WHAT NEEDS TO BE DONE: Keeping every line intact, print the records that follow.

INFORMATION GIVEN:
= = =

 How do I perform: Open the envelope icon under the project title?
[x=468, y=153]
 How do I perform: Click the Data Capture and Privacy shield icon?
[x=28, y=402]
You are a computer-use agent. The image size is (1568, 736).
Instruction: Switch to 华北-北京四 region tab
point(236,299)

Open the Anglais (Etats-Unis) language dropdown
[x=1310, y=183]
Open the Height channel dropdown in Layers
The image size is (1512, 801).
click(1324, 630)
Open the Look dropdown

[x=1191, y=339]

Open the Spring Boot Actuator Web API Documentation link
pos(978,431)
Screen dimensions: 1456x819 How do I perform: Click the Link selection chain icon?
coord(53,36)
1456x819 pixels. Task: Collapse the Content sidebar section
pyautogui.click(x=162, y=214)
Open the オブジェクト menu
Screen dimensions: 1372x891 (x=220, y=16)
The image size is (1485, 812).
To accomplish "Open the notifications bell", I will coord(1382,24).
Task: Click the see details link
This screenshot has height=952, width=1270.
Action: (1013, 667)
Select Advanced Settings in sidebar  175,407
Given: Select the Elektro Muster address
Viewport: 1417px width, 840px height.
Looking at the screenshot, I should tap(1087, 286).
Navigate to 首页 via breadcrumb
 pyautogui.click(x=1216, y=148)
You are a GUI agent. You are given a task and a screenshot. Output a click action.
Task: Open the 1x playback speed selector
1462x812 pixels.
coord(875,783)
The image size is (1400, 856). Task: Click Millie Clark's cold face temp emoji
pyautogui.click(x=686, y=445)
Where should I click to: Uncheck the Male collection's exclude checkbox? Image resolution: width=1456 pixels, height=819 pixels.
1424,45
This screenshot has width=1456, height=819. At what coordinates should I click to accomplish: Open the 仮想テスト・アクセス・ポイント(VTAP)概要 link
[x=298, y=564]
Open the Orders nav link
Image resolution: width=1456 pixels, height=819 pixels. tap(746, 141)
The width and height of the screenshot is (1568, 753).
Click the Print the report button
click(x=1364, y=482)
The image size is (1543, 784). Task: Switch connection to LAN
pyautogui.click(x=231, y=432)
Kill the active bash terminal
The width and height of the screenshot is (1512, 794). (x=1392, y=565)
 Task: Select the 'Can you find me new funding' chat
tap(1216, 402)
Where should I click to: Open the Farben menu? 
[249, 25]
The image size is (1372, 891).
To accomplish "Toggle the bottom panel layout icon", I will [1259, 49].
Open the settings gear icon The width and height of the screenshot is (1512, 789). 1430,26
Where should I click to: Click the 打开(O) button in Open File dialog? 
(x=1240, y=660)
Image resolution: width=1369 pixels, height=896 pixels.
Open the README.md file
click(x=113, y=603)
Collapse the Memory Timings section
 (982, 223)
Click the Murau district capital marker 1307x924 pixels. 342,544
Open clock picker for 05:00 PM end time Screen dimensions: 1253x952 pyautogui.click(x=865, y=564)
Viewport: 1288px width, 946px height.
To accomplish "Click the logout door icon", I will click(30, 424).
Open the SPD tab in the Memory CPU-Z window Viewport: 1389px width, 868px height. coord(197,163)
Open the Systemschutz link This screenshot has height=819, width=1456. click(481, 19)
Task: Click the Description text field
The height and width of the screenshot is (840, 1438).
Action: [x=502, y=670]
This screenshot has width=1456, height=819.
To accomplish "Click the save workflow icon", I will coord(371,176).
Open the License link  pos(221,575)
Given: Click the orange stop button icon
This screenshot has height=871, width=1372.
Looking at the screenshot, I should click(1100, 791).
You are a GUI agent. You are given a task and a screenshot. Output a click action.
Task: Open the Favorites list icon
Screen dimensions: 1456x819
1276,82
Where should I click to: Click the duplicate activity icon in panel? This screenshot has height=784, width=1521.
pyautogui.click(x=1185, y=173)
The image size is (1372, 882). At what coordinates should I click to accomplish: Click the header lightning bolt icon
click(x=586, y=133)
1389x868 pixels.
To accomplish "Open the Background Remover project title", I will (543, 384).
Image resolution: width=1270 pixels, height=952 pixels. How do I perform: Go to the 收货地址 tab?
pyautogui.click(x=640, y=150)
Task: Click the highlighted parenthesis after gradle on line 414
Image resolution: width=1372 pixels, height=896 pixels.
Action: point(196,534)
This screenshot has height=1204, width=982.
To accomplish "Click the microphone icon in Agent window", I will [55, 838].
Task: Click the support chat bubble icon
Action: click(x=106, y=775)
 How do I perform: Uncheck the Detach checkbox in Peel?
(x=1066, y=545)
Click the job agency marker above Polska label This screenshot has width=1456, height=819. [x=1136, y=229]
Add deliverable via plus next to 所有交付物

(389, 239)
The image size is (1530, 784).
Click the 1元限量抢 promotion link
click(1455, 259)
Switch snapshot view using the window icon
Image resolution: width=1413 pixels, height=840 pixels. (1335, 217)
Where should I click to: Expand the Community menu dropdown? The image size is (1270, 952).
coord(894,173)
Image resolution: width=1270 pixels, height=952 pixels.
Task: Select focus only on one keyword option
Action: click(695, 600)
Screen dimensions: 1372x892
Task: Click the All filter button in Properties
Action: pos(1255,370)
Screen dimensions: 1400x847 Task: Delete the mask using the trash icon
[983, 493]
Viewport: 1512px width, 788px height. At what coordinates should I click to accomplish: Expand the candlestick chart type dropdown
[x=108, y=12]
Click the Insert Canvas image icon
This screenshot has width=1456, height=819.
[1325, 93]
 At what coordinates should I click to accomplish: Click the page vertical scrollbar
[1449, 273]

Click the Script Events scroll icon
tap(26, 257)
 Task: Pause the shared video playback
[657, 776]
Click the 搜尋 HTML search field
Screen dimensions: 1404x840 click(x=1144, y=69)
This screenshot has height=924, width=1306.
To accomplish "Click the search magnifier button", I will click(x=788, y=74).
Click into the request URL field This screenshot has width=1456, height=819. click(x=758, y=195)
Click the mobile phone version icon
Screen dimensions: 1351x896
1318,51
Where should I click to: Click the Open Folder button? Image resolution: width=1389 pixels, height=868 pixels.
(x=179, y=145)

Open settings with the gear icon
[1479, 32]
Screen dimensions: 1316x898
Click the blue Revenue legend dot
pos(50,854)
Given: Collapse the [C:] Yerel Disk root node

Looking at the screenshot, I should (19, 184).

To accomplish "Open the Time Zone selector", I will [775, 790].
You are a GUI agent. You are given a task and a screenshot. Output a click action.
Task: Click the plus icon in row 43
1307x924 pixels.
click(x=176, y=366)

= = =

EXERCISE ANSWER:
 How do I perform: Open the envelope icon under the project title?
[x=468, y=153]
 How do I perform: Click the Data Capture and Privacy shield icon?
[x=28, y=402]
You are a computer-use agent. The image size is (1568, 736).
Instruction: Switch to 华北-北京四 region tab
point(236,299)

Open the Anglais (Etats-Unis) language dropdown
[x=1310, y=183]
Open the Height channel dropdown in Layers
The image size is (1512, 801).
click(1324, 630)
Open the Look dropdown

[x=1191, y=339]

Open the Spring Boot Actuator Web API Documentation link
pos(978,431)
Screen dimensions: 1456x819 How do I perform: Click the Link selection chain icon?
coord(53,36)
1456x819 pixels. Task: Collapse the Content sidebar section
pyautogui.click(x=162, y=214)
Open the オブジェクト menu
Screen dimensions: 1372x891 (x=220, y=16)
The image size is (1485, 812).
To accomplish "Open the notifications bell", I will coord(1382,24).
Task: Click the see details link
This screenshot has height=952, width=1270.
Action: (1013, 667)
Select Advanced Settings in sidebar  175,407
Given: Select the Elektro Muster address
Viewport: 1417px width, 840px height.
Looking at the screenshot, I should tap(1087, 286).
Navigate to 首页 via breadcrumb
 pyautogui.click(x=1216, y=148)
You are a GUI agent. You are given a task and a screenshot. Output a click action.
Task: Open the 1x playback speed selector
1462x812 pixels.
coord(875,783)
The image size is (1400, 856). Task: Click Millie Clark's cold face temp emoji
pyautogui.click(x=686, y=445)
Where should I click to: Uncheck the Male collection's exclude checkbox? Image resolution: width=1456 pixels, height=819 pixels.
1424,45
This screenshot has width=1456, height=819. At what coordinates should I click to accomplish: Open the 仮想テスト・アクセス・ポイント(VTAP)概要 link
[x=298, y=564]
Open the Orders nav link
Image resolution: width=1456 pixels, height=819 pixels. tap(746, 141)
The width and height of the screenshot is (1568, 753).
Click the Print the report button
click(x=1364, y=482)
The image size is (1543, 784). Task: Switch connection to LAN
pyautogui.click(x=231, y=432)
Kill the active bash terminal
The width and height of the screenshot is (1512, 794). (x=1392, y=565)
 Task: Select the 'Can you find me new funding' chat
tap(1216, 402)
Where should I click to: Open the Farben menu? 
[249, 25]
The image size is (1372, 891).
To accomplish "Toggle the bottom panel layout icon", I will [1259, 49].
Open the settings gear icon The width and height of the screenshot is (1512, 789). 1430,26
Where should I click to: Click the 打开(O) button in Open File dialog? 
(x=1240, y=660)
Image resolution: width=1369 pixels, height=896 pixels.
Open the README.md file
click(x=113, y=603)
Collapse the Memory Timings section
 (982, 223)
Click the Murau district capital marker 1307x924 pixels. 342,544
Open clock picker for 05:00 PM end time Screen dimensions: 1253x952 pyautogui.click(x=865, y=564)
Viewport: 1288px width, 946px height.
To accomplish "Click the logout door icon", I will click(30, 424).
Open the SPD tab in the Memory CPU-Z window Viewport: 1389px width, 868px height. coord(197,163)
Open the Systemschutz link This screenshot has height=819, width=1456. click(481, 19)
Task: Click the Description text field
The height and width of the screenshot is (840, 1438).
Action: [x=502, y=670]
This screenshot has width=1456, height=819.
To accomplish "Click the save workflow icon", I will coord(371,176).
Open the License link  pos(221,575)
Given: Click the orange stop button icon
This screenshot has height=871, width=1372.
Looking at the screenshot, I should click(1100, 791).
You are a GUI agent. You are given a task and a screenshot. Output a click action.
Task: Open the Favorites list icon
Screen dimensions: 1456x819
1276,82
Where should I click to: Click the duplicate activity icon in panel? This screenshot has height=784, width=1521.
pyautogui.click(x=1185, y=173)
The image size is (1372, 882). At what coordinates should I click to accomplish: Click the header lightning bolt icon
click(x=586, y=133)
1389x868 pixels.
To accomplish "Open the Background Remover project title", I will (543, 384).
Image resolution: width=1270 pixels, height=952 pixels. How do I perform: Go to the 收货地址 tab?
pyautogui.click(x=640, y=150)
Task: Click the highlighted parenthesis after gradle on line 414
Image resolution: width=1372 pixels, height=896 pixels.
Action: point(196,534)
This screenshot has height=1204, width=982.
To accomplish "Click the microphone icon in Agent window", I will [55, 838].
Task: Click the support chat bubble icon
Action: click(x=106, y=775)
 How do I perform: Uncheck the Detach checkbox in Peel?
(x=1066, y=545)
Click the job agency marker above Polska label This screenshot has width=1456, height=819. [x=1136, y=229]
Add deliverable via plus next to 所有交付物

(389, 239)
The image size is (1530, 784).
Click the 1元限量抢 promotion link
click(1455, 259)
Switch snapshot view using the window icon
Image resolution: width=1413 pixels, height=840 pixels. (1335, 217)
Where should I click to: Expand the Community menu dropdown? The image size is (1270, 952).
coord(894,173)
Image resolution: width=1270 pixels, height=952 pixels.
Task: Select focus only on one keyword option
Action: click(695, 600)
Screen dimensions: 1372x892
Task: Click the All filter button in Properties
Action: pos(1255,370)
Screen dimensions: 1400x847 Task: Delete the mask using the trash icon
[983, 493]
Viewport: 1512px width, 788px height. At what coordinates should I click to accomplish: Expand the candlestick chart type dropdown
[x=108, y=12]
Click the Insert Canvas image icon
This screenshot has width=1456, height=819.
[1325, 93]
 At what coordinates should I click to accomplish: Click the page vertical scrollbar
[1449, 273]

Click the Script Events scroll icon
tap(26, 257)
 Task: Pause the shared video playback
[657, 776]
Click the 搜尋 HTML search field
Screen dimensions: 1404x840 click(x=1144, y=69)
This screenshot has height=924, width=1306.
To accomplish "Click the search magnifier button", I will click(x=788, y=74).
Click into the request URL field This screenshot has width=1456, height=819. click(x=758, y=195)
Click the mobile phone version icon
Screen dimensions: 1351x896
1318,51
Where should I click to: Click the Open Folder button? Image resolution: width=1389 pixels, height=868 pixels.
(x=179, y=145)

Open settings with the gear icon
[1479, 32]
Screen dimensions: 1316x898
Click the blue Revenue legend dot
pos(50,854)
Given: Collapse the [C:] Yerel Disk root node

Looking at the screenshot, I should (19, 184).

To accomplish "Open the Time Zone selector", I will [775, 790].
You are a GUI agent. You are given a task and a screenshot. Output a click action.
Task: Click the plus icon in row 43
1307x924 pixels.
click(x=176, y=366)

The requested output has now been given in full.